> **PROBLEM A**: Say whether each statement agrees with the forum thread below on algae eaters for African cichlids, answering yes or no and quoting the deciding words: (i) the original poster's pleco was killed by the fish in the mbuna tank; (ii) capman says Chinese algae eaters stay small, only a few inches long; (iii) hollyfish2000 names the bristlenose as the best algae eater for a mbuna tank.

> **QUOTED PASSAGE**:
# Best algae eater for africans?



## srook23 (Feb 21, 2009)

Ok I have a mbuna tank and had a Pleco in there. He was about 8"+ long and my africans killed him.

I have read some stuff on the forum but there doesn't seem to be a definative answer on what the best algae eater is. I hear bristle nose are good and that chinese algae eaters are good becasue they are smaller and more agile and can hide better??


----------



## capman (Mar 22, 2009)

I don't have the answer, but I do have a comment on chinese algae eaters. If you keep them long enough and take good care of them, they actually get to be a lot larger than most people probably realize - almost a foot long. And I'm not sure they do all that great a job of eating algae when they get larger. They can also get aggressive. I do have fond memories of Chinese algae eaters that we had when I was a kid, one of which got to be quite large.


----------



## smellsfishy1 (May 29, 2008)

You won't find a difinitive answer because there isn't one.
Some people have success with plecos and other algae eaters and some don't.
This is the repeating theme with many other posts and threads.

It looks like you want an active algae eater that doesn't get large so I suggest the bristlenose.
Give it a try but it helps if the pleco is larger than the cichlids or put them together while the cichlids are young and small.


----------



## cindylou (Oct 22, 2008)

I also had my mbuna kill my pleco...I have synodontis (upside down cats ) They are doing very well so far and my mbunas don't pay any attention to them...I have a little problem trying to feed them, my piggies grab the food for them but they have gotten a little bolder and come out and eat with everyone else...


----------



## capman (Mar 22, 2009)

The synodontis are not algae eaters though, right?

Do the Synodontis eat baby cichlids in your tank? I imagine they would.

Still, they are really cool....


----------



## cindylou (Oct 22, 2008)

I think I read they are algae eaters..I never had an algae problem bad enough to worry about it. My plants and decor get a little on it and for the glass I have a magna cleaner that I run over when I see it starting and every week when I do my water changes I clean a section of plants and what ever else is showing any algae on it...That routine seems to help.. :dancing:


----------



## cindylou (Oct 22, 2008)

I forgot the other question: I have never had any babies that I know of so I don't know if they would eat them.. :-?


----------



## kodyboy (Dec 9, 2007)

bristle nose plecs, and rubber nose plecs work great, in most cases.
garra rufa would probably work too if you can find them. 
http://www.fishbase.org/summary/Species ... p?id=26483


----------



## Neolamprologus Marco (Jan 14, 2008)

Synos will eat fry. My guys have killed several plecos. I had the best luck with chinese algea eaters. When they got too big I gave them to the LFS. They only cost 2 bucks and was happy to have them!


----------



## Gusmyster (Feb 3, 2008)

My experience is that the chinese algae eaters will do a lot of work but are not that hardy. The good news is that they are pretty cheap and easy to find, so if they die they are easy to replace.


----------



## hollyfish2000 (Aug 23, 2007)

The best "algae eater" for a mbuna tank . . . . a magnetic glass cleaner and an unused toothbruth IMHO!!!


----------



## cindylou (Oct 22, 2008)

I agree with hollyfish2000... :thumb:


----------



## joker4466 (Oct 10, 2008)

i have a gold algae eater and hes pretty aggressive and chases my mbuna.so he holds his own.btw i have mainganos


----------

> **PROBLEM B**: Echo the records word for word, starting at the line that has "Locate an element" and continuing through the end of the records. Leave the pictures out.

> **GIVEN ENTRIES**:
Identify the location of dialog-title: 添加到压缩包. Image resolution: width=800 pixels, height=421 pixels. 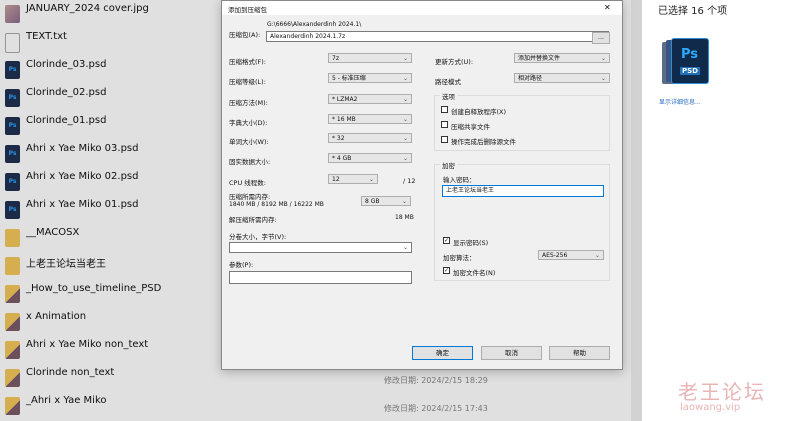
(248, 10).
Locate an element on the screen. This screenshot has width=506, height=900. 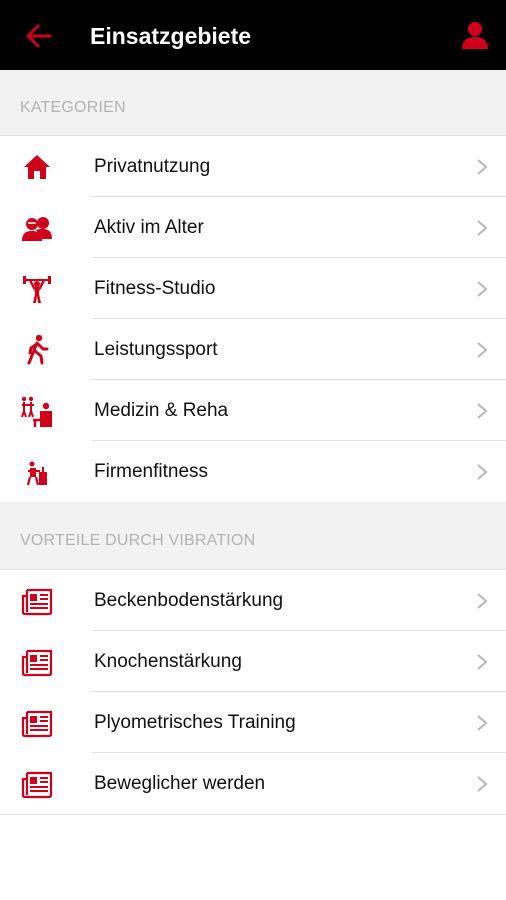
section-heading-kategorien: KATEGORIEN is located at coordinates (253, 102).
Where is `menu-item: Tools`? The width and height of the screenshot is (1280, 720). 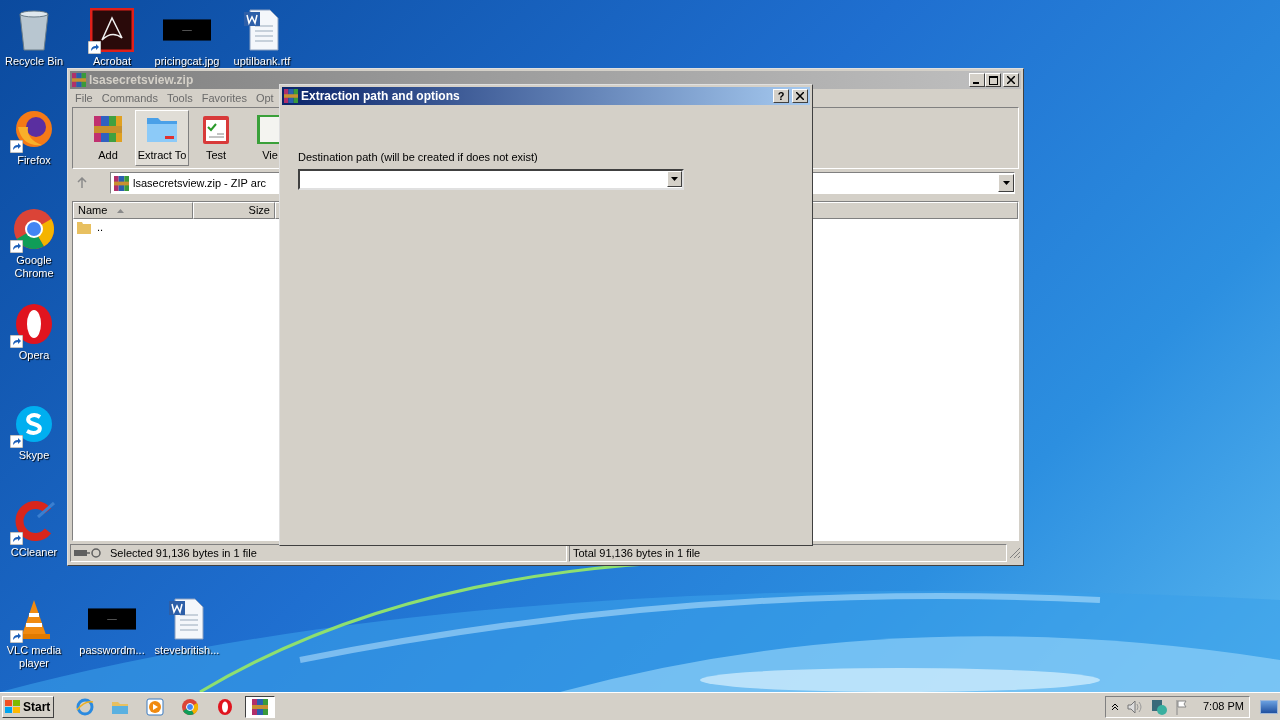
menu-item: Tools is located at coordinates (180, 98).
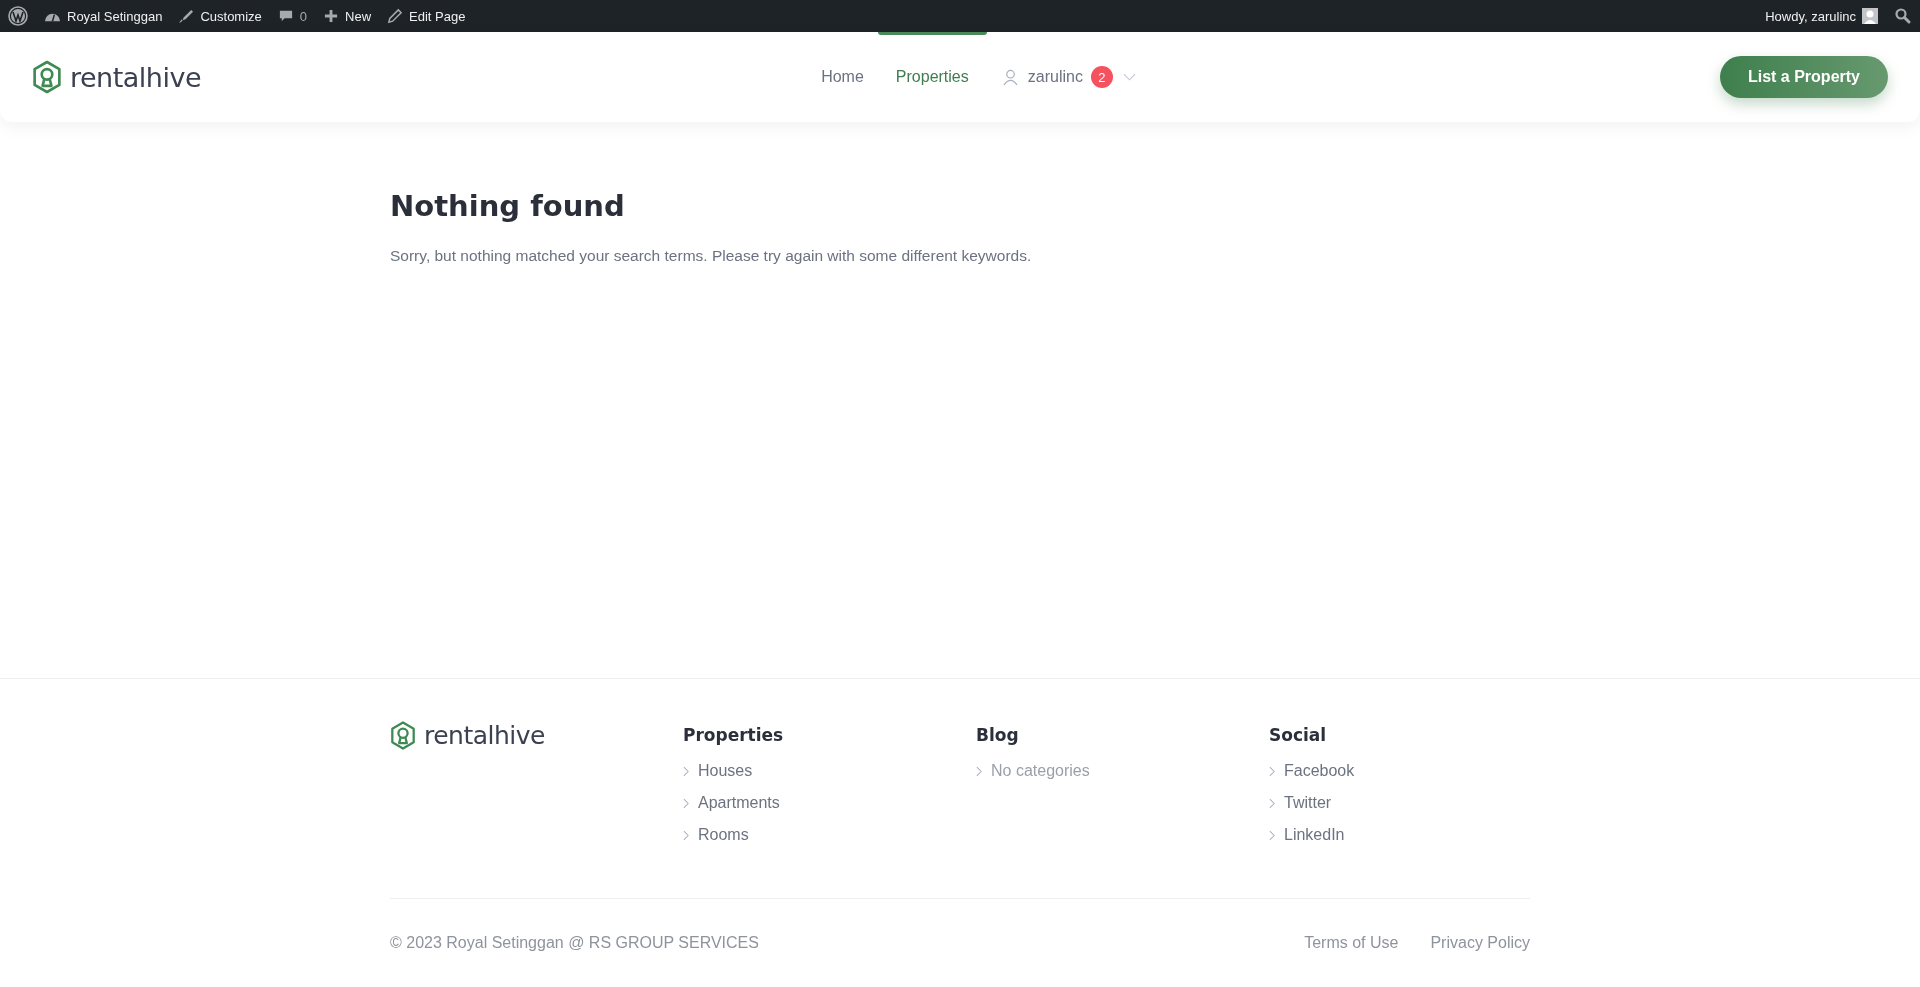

> **WRITTEN RESPONSE A**:
(i) Yes: "He was about 8"+ long and my africans killed him."
(ii) No: "they actually get to be a lot larger than most people probably realize - almost a foot long."
(iii) No: "The best "algae eater" for a mbuna tank . . . . a magnetic glass cleaner and an unused toothbruth IMHO!!!"

> **WRITTEN RESPONSE B**:
Locate an element on the screen. This screenshot has width=506, height=900. 
section-heading-kategorien: KATEGORIEN is located at coordinates (253, 102).
Where is `menu-item: Tools`? The width and height of the screenshot is (1280, 720). 
menu-item: Tools is located at coordinates (180, 98).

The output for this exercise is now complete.